With no movement on Saint Joseph’s end, my faith was left in the hands of a five-member NCAA committee. I pleaded my case, stating how St Joe’s was acting in a vindictive manner and how the NCAA must protect its student-athletes. When it was my turn to speak, I talked about how much it would hurt to lose my final season of college basketball, not just for me but for my parents, sisters and all of my relatives who take pride in watching me play. To work so hard for something, waking up at 6 a.m. to run miles on a track, spending countless hours spent in the gym shooting, and to have it all taken away because a head coach felt disrespected that I left in order to further pursue academics? It’s just not right.
Later that day the NCAA contacted UAB to inform the school that my waiver had been denied. The rules state that I needed my release from St. Joe’s, and I didn’t have it. I am the first person to be denied this waiver based on a school’s refusal. I was crestfallen. The NCAA has done a lot for me in life — I’ve gotten a free education, I’ve traveled the country playing basketball, and for all of this I am thankful. But in this instance I think they really dropped the ball. To deny a grad student eligibility to play based on the bitter opinion of a coach? You can’t be afraid to set precedent if it means doing the right thing.

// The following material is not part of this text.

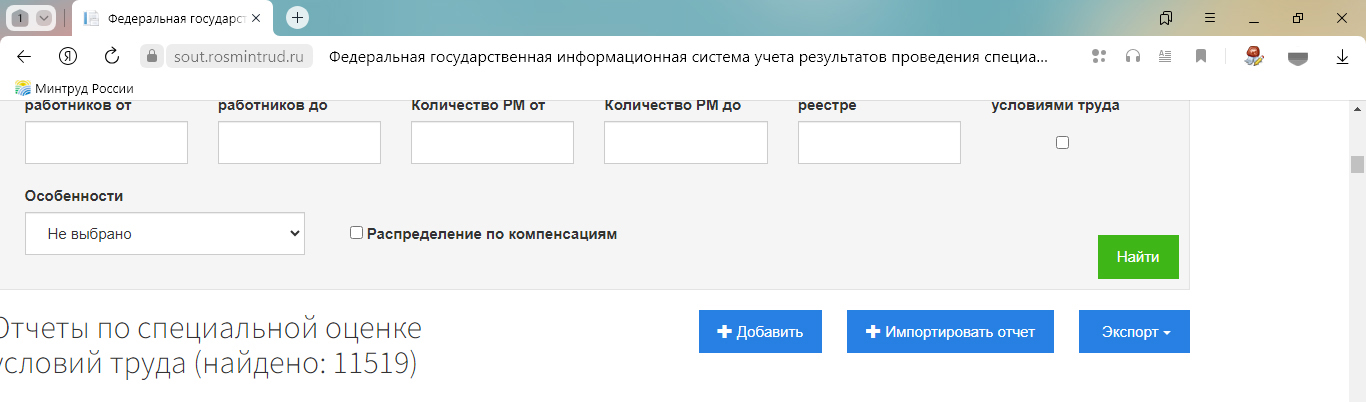The image size is (1366, 402).
Task: Click the green Найти button
Action: point(1138,257)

My lawyer continues to plead to St Joe’s to release me, but the school no longer will discuss the issue. When my parents try to contact Coach Martelli, Don Dijulia, or President Smithson, they hide behind their legal counsel. When we try to contact the legal counsel, they hide behind the NCAA. A simple e-mail from any one of them saying they no longer object to me playing would have me suited up in uniform tomorrow, yet they refuse.
So here I am, several states away from home, practicing with the team every day, working hard on the court, in the weight room and in the classroom. I keep the faith that one day (soon, I hope) somebody from St. Joe’s will step up and do the right thing, so if that day comes I’ll be ready. I just finished my first semester of grad classes, and I enjoy it a lot. When somebody asked if I would be leaving to try to play overseas now that I’ve been denied the ability to play here, I said no. I said it before and I’m sticking to it — I’m here to get a graduate degree.
Whenever I get frustrated about the situation, I think back to something my mother told me on the phone one day. “This isn’t the end of basketball. Basketball ends when you want it to, whether that’s next year, in five years, or in 50 years. You control your relationship with the game, and nobody, not St. Joe’s, not the NCAA, can take that away from you.”
But right now, they sure are trying to.